Participating life insurance is permanent life insurance which includes basic coverage whose premium, cash surrender value and death benefit are fully guaranteed. Its main benefit is allowing you to receive dividends each year which can be used to acquire paid up insurance, which in turn increases death benefit and cash surrender value of the insurance policy.
The death benefit, cash surrender value and premiums for the basic coverage are fully guaranteed. You may opt to pay insurance premium over a period of 10 years, 20 years or until age 100. You may also receive dividends each year, which can be paid according to your choice among the four dividend options available, (1) Paid up additions (PUA), (2) Annual premium reduction, (3) Payable in cash or (4) Deposit with interest.

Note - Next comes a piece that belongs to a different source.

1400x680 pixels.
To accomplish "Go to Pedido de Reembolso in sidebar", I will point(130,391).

A parent or grandparent who wants to offer a strong financial base for your children and grandchildren and guarantee their future insurability while they are young and are in good health. This insurance provides coverage with potential for growth over a long term as well as the possibility of paying the premium early or having premiums paid from the dividend that policy earns.

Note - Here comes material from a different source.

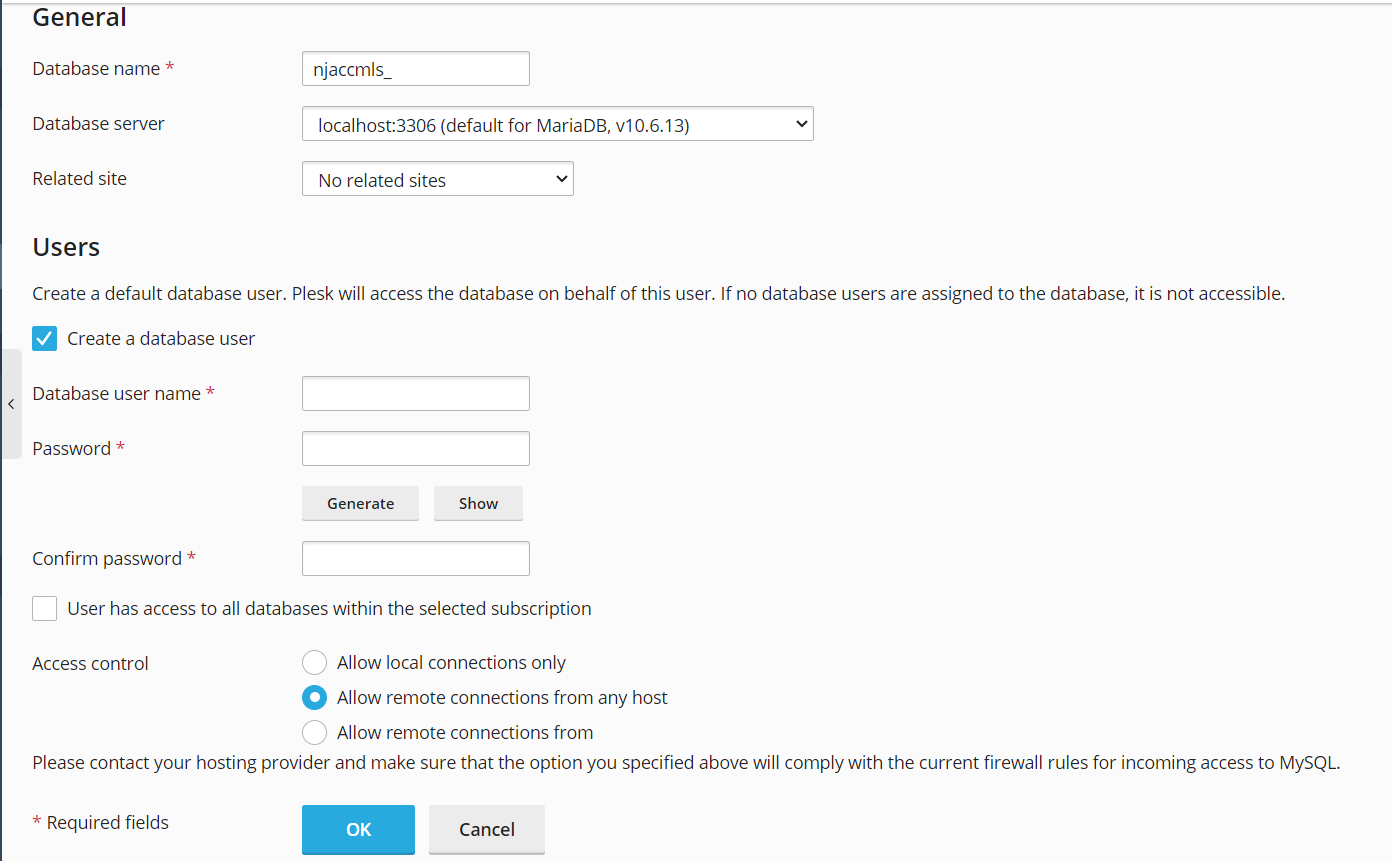Uncheck the Create a database user checkbox
1392x861 pixels.
(x=45, y=339)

A professional with excess liquidity and strong income base. You could maximize your long-term value of the estate to reduce estate’s tax expense and have access to liquidity from cash value to use for projects or enjoy that extra income in retirement age.
A business owner wanting a permanent insurance solution with flexibility to access liquidity. Or wanting a robust form of financial protection in the event of loss of a key employee or business associate to ensure your firm’s succession. You could also benefit from privileged access to asset classes normally reserved for the institutional market.

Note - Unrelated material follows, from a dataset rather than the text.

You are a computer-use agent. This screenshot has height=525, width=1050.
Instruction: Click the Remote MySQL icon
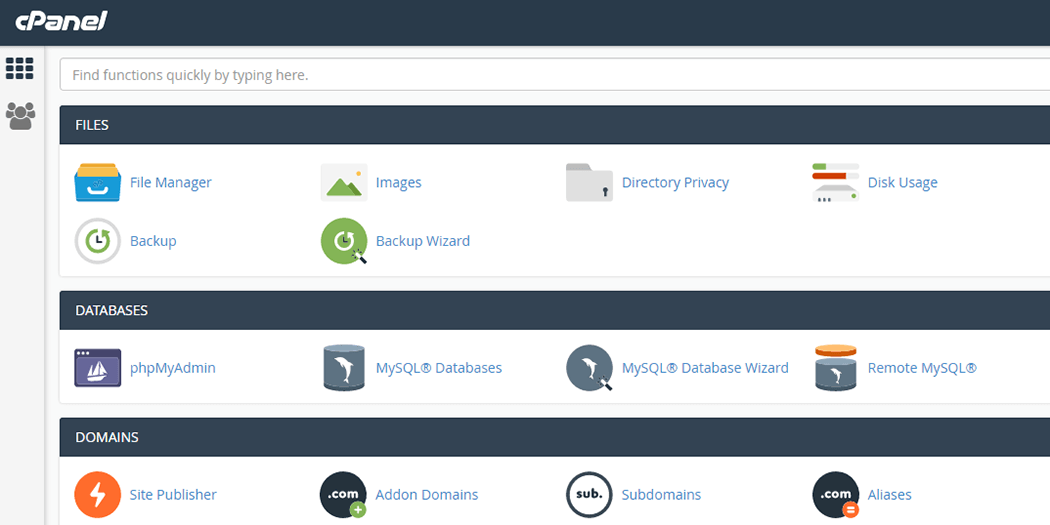click(x=835, y=368)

Based on your objectives, you could benefit from your dividends in 4 ways. You can change the option how you want to use dividends anytime based on your changing needs.
Option 1: Paid-up additions (PUA)
With this option, you could use dividends to purchase paid-up insurance which in turn favours growth of your estate. This option maximizes the coverage amount and increases total cash surrender value.
Option 2: Annual premium reduction
This option lets you use the proceeds from dividends to reduce your annual premium without affecting your coverage amount in the event of death.
Option 3: Payable in cash
You also have the option to receive your annual dividend payments in cash. Hence, you benefit from this additional source of liquidity, while maintaining your insurance coverage amount in the event of death. However, withdrawing dividends in cash could have tax implications.
Option 4: Deposit with interest
Under this option you could receive your annual dividends in a savings account managed by Insurance Company. This savings account generates interest income that is taxed at the end of the year. Therefore, this option could also have tax implications.
A participating insurance policy also has provision for additional deposit as an accelerator to maximize death benefit and cash value of the policy. This option allows you to make additional deposits which are used to obtain paid-up additions.
Another beauty of a participating life insurance policy is, it gives you access to a source of liquidity thanks to dividends or cash surrender value. You may take out cash surrender value though disability benefit, partial withdrawals, policy loans or loans with financial institutions as per provisions of the policy.
Dividends could be paid to you annually, on the policy anniversary. The amount of dividend is calculated based on returns in the various asset classes of the participating insurance account and other factors such as mortality, lapse ratio of the policies and operating costs of the company. Dividends may vary annually and may not be guaranteed though.